Sarah Couri is a librarian at Grace Church School's High School Division, and has served on a number of YALSA committees, including Quick Picks, Great Graphic Novels, and (most pertinently!) the 2011 Printz Committee. Her opinions do not reflect the attitudes or opinions of SLJ, GCS, YALSA, or any other institutions with which she is affiliated. Find her on Twitter @scouri or e-mail her at scouri35 at gmail dot com.

Comments

  1. Mark Flowers says:

    “YA books are about what it means to be an adolescent — to be someone who is between, who is moving. Who is changing.”

    Respectfully, I don’t think I could disagree with this more. *Some* YA books are about those things, but then, some adult books are about exactly those things, and some children’s books are too.

    I strenuously believe that YA Literature is not a genre, and therefore can’t be encapsulated by a topic or set of topics. To me, it is simply books that are written or published for teenagers.

    I mean, seriously – can we imagine having this conversation about children’s or adult books? What is Adult Fiction? It’s nothing, it’s everything. It just happens to be published with adult readers in mind. Same with Children’s. There is nothing cohesive about children’s literature except that the writing is at a level that children can understand.

    OK. Sorry for the rant – continue the conversation now :)

    • Sarah Couri says:

      Hey Mark and Elizabeth! You guys make good points and I can definitely see where you’re coming from. Letting publishers designate YA isn’t the worst thing ever; they tend to get it right in my opinion. However, in my experience the sticky tricky part is when it’s a crossover title between kids and teens.

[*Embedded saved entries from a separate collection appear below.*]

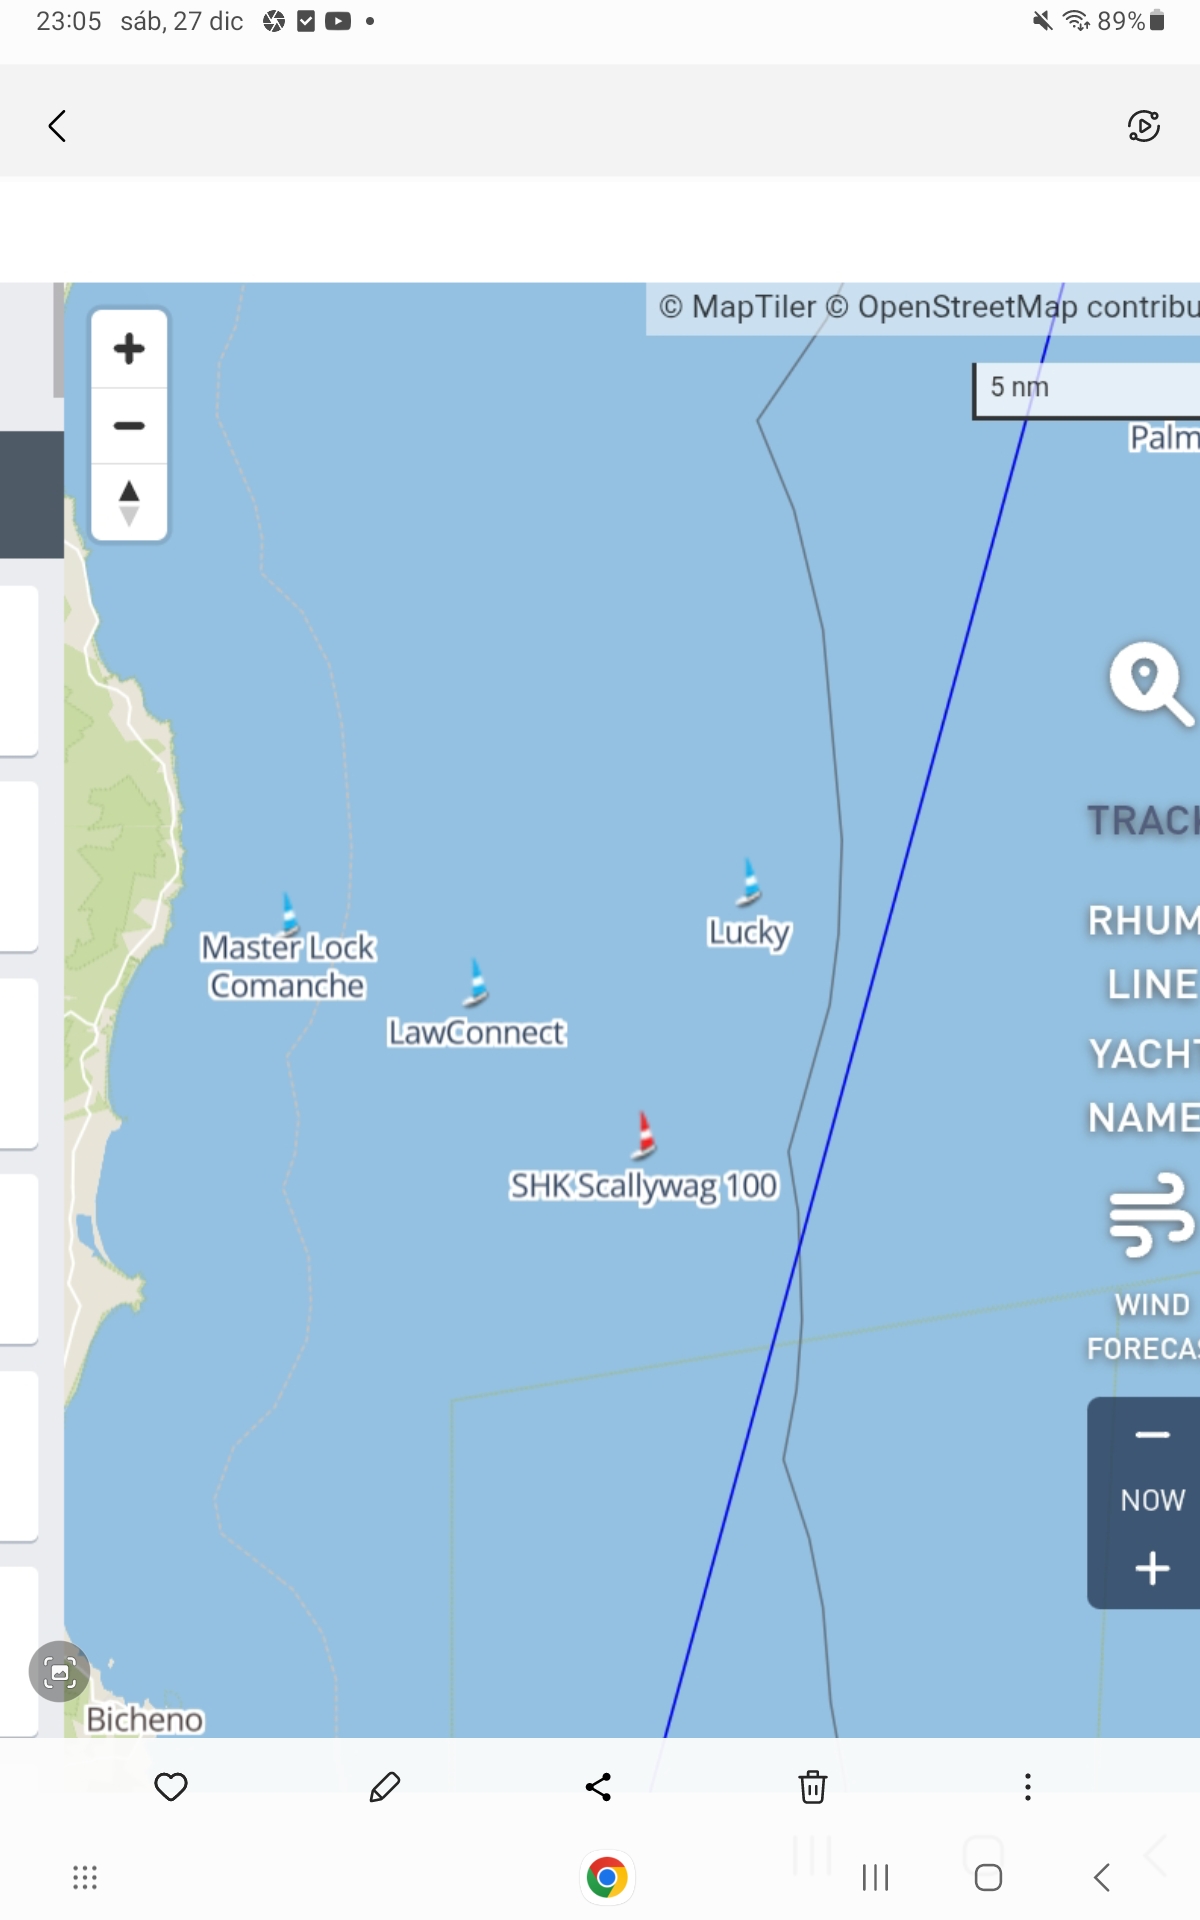Reset map bearing with compass arrow
Screen dimensions: 1200x1920
[x=129, y=502]
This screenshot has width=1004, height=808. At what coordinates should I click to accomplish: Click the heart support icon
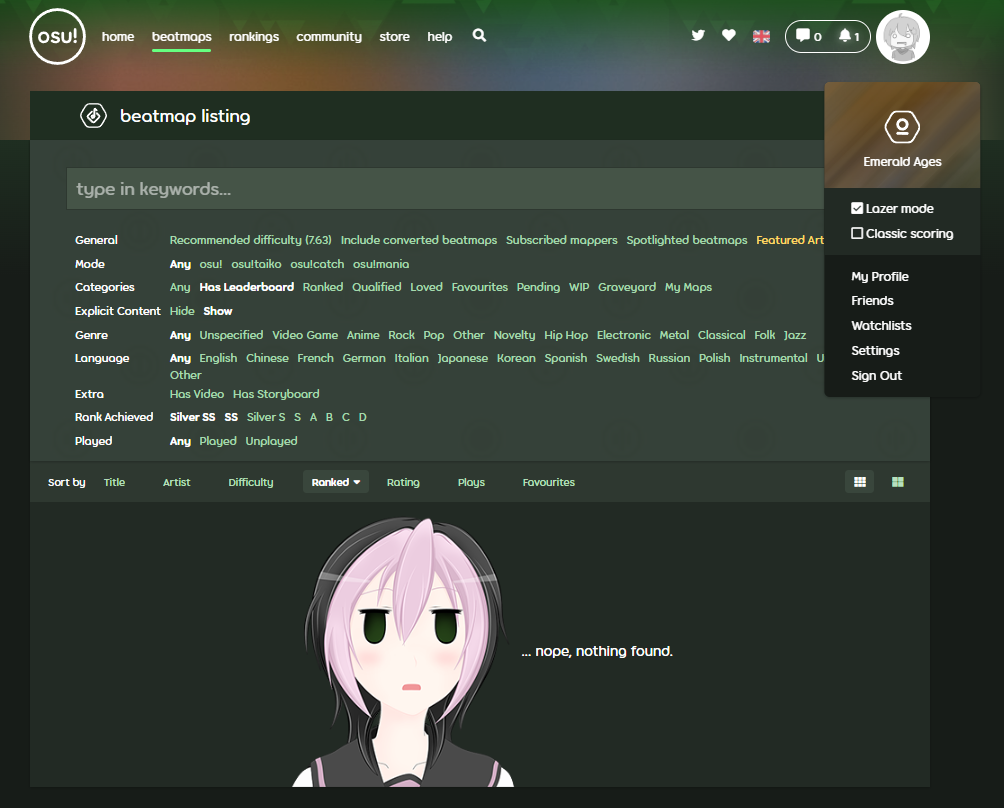pyautogui.click(x=729, y=36)
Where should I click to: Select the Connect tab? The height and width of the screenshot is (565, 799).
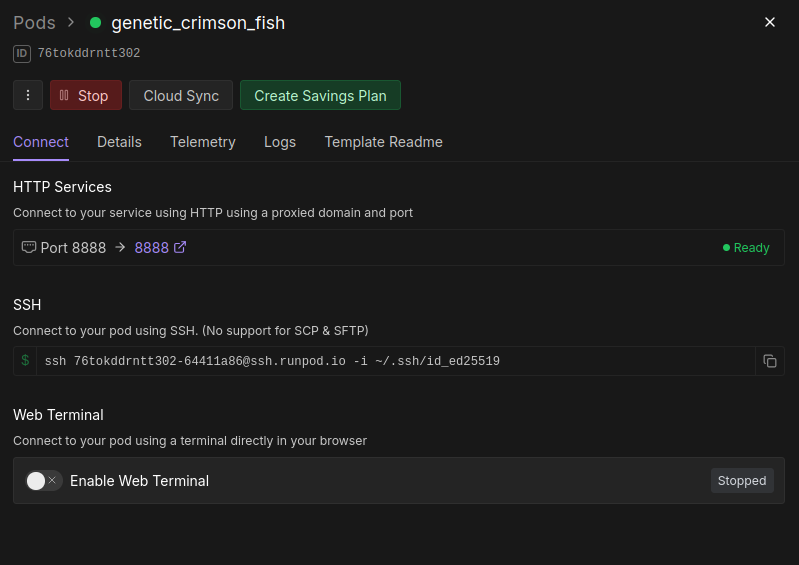click(x=41, y=142)
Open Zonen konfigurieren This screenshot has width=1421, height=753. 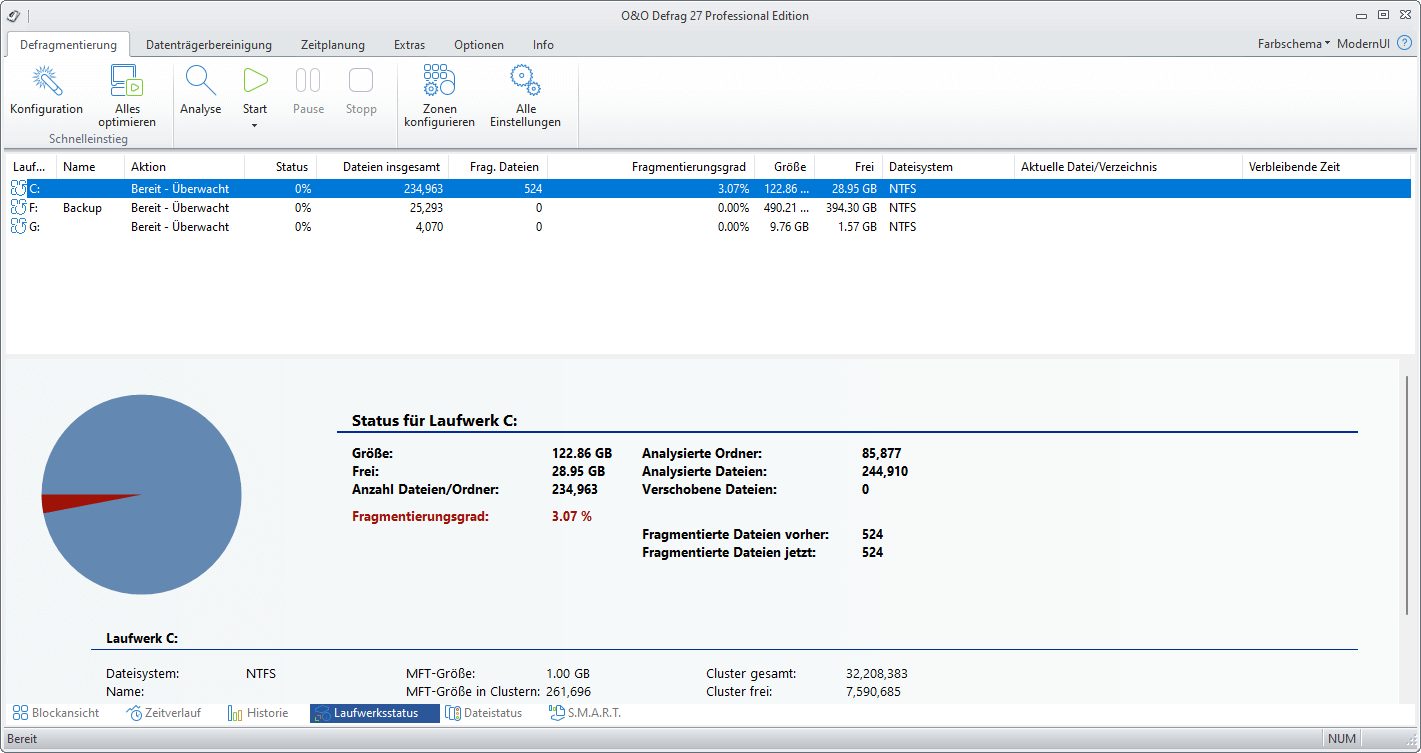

We don’t have any hard and fast rules, and that’s cool for real life in the real world and book recommending…but it can make award and selection list work hard. (And collection development; how many libraries are doubling up on titles in CR and YA in these economically challenging times? And if you’re not buying it for both places, where are you going to put it?) Where are we drawing the line on the bottom end for YA? At some point when you’re on a committee, you really have to do it. So where do you draw it?

      (And Mark, you’ve put your finger on one of my MAJOR pet peeves. I hate hate HATE when people call YA a genre. UGH! It’s a field. Clearly!! We should make pins. And bumper stickers.)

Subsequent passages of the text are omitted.